New York City's oldest surviving bridge and newest pedestrian bridge; a site for information and a forum for those interested in its history, current activities and the future plans for the bridge, Highbridge Park, and the surrounding areas.
Monday, August 3, 2015
Woman Burns Hand on Stairway Railing at Highbridge Park
As reported by CBS TV 2 News, NewYork, August 3, 2015 — "The newly-restored High Bridge connecting Upper Manhattan with the Bronx has become a tourist hot spot – in a very literal and not exactly welcome way.
As CBS2’s Hazel Sanchez reported, one visitor said her trip to the historic span left her with burns.
Tara Cifarelli, an executive producer for CBS2 News, said her hand was still in pain Monday after suffering severe burns to her palm while on a staircase to the bridge in Washington Heights.
“It’s kind of one of those things where I didn’t realize how bad it was until I got to the top of the stairs and I saw my hand oozing,” Cifarelli said.
Cifarelli just visited the newly-renovated High Bridge last Tuesday, when temperatures were hovering in the 90s. She was climbing up a daunting, steep staircase to High Bridge Park while harboring a severe fear of heights.
“The adrenaline — I’m trying to get up the stairs, so I just kept going, and it wasn’t until I got to the top when I was like, ‘Oh my God, I really hurt myself,’” Cifarelli said.
Cifarelli was holding on to the railing super tight for her entire trek up the staircase. On Monday, the railing was about 120 degrees, and Sanchez could already feel a stinging burn on her only halfway up.
A surface thermometer showed the railing got as hot as 126 degrees Monday afternoon.
The New York City Department of Parks and Recreation said the iron railing dates back to the mid-19th century. The city said it was restored in 2008.
The Parks Department said it has never received any complaints about the historic railing.
CBS2 did find some people who after touching the scorching rails Monday, said they can see how Cifarelli got hurt.
“Anything could happen if it’s real hot, and it’s been soaking up the heat,” said parkgoer Kathleen Heidecker of Gettysburg, Pennsylvania.
“Maybe they could put blue; maybe a lighter color, or maybe they could put rubber on it,” another parkgoer said.
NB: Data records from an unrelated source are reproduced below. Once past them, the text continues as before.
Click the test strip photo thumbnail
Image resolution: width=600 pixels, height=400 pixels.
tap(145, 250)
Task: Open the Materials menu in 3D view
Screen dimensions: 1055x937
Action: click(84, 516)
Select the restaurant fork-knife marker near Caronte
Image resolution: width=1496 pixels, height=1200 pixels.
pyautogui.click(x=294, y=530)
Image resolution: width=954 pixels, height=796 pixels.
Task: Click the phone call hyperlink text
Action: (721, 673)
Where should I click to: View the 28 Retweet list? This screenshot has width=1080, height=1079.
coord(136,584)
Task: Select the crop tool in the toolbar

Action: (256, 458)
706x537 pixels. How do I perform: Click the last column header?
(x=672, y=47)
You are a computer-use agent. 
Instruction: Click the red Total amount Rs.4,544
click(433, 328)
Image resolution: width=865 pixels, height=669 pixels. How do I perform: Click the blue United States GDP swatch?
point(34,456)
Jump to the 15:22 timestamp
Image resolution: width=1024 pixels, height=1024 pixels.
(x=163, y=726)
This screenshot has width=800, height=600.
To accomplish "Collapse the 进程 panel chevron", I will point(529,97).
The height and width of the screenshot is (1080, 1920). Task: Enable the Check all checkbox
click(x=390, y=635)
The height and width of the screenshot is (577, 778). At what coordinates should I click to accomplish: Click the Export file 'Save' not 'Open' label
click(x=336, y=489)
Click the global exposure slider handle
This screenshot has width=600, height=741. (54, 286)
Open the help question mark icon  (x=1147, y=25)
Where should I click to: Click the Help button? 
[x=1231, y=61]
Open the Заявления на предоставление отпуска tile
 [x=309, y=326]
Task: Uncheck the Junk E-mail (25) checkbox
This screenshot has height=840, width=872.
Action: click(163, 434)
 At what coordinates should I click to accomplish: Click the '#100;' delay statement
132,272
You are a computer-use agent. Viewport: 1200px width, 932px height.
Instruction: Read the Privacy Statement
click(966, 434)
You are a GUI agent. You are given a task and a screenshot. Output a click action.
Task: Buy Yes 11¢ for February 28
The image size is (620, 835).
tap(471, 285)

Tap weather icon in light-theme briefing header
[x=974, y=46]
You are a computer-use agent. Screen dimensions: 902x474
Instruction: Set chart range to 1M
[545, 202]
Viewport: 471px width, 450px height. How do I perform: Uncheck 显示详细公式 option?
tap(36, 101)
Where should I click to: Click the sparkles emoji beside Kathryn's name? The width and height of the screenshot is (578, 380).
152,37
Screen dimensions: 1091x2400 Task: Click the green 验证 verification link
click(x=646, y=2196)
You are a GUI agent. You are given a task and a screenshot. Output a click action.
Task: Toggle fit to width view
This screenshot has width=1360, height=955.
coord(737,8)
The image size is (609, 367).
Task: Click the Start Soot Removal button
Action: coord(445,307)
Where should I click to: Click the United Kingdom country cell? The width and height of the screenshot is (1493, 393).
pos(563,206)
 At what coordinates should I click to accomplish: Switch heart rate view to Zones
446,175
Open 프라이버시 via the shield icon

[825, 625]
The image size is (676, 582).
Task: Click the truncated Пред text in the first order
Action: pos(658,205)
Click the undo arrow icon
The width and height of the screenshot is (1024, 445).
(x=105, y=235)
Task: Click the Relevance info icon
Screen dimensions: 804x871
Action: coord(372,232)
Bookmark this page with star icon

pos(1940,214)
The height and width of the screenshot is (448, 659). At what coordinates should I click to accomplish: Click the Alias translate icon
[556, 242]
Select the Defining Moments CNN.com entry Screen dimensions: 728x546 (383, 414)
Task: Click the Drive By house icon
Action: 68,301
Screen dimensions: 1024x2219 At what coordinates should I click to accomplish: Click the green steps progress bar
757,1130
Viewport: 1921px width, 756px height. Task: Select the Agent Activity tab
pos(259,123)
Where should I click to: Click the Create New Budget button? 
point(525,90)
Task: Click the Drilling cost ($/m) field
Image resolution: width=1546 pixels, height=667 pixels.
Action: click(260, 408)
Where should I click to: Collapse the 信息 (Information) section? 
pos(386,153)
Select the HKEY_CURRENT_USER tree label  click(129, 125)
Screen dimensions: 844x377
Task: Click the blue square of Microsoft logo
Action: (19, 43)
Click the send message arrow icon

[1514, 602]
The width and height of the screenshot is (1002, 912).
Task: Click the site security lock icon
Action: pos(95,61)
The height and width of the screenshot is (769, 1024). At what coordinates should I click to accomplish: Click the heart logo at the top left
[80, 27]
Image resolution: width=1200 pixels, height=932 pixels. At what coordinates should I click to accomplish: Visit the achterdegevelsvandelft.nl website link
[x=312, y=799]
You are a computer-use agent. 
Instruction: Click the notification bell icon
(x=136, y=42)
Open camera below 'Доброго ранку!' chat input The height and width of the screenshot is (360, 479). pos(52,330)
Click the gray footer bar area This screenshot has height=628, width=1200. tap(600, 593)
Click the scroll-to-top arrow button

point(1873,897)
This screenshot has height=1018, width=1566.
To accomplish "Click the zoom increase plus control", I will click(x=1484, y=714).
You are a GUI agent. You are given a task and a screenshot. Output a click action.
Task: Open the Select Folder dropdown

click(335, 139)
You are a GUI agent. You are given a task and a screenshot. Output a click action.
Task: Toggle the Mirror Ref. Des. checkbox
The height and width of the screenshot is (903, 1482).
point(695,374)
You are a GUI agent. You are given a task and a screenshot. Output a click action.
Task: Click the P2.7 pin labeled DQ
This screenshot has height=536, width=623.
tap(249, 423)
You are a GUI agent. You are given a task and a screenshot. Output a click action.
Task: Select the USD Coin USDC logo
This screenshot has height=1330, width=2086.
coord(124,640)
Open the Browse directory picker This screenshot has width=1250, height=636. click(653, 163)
The city admitted the typical black paint it uses might make the heat absorption a bit worse, but officials said changing the color might not make enough of a difference to counter the metal heating.
Cifarelli is worried someone else may get burned too.
“Especially a little kid — their skin is so tender that they could put one hand on that and it’s going to burn them,” Cifarelli said.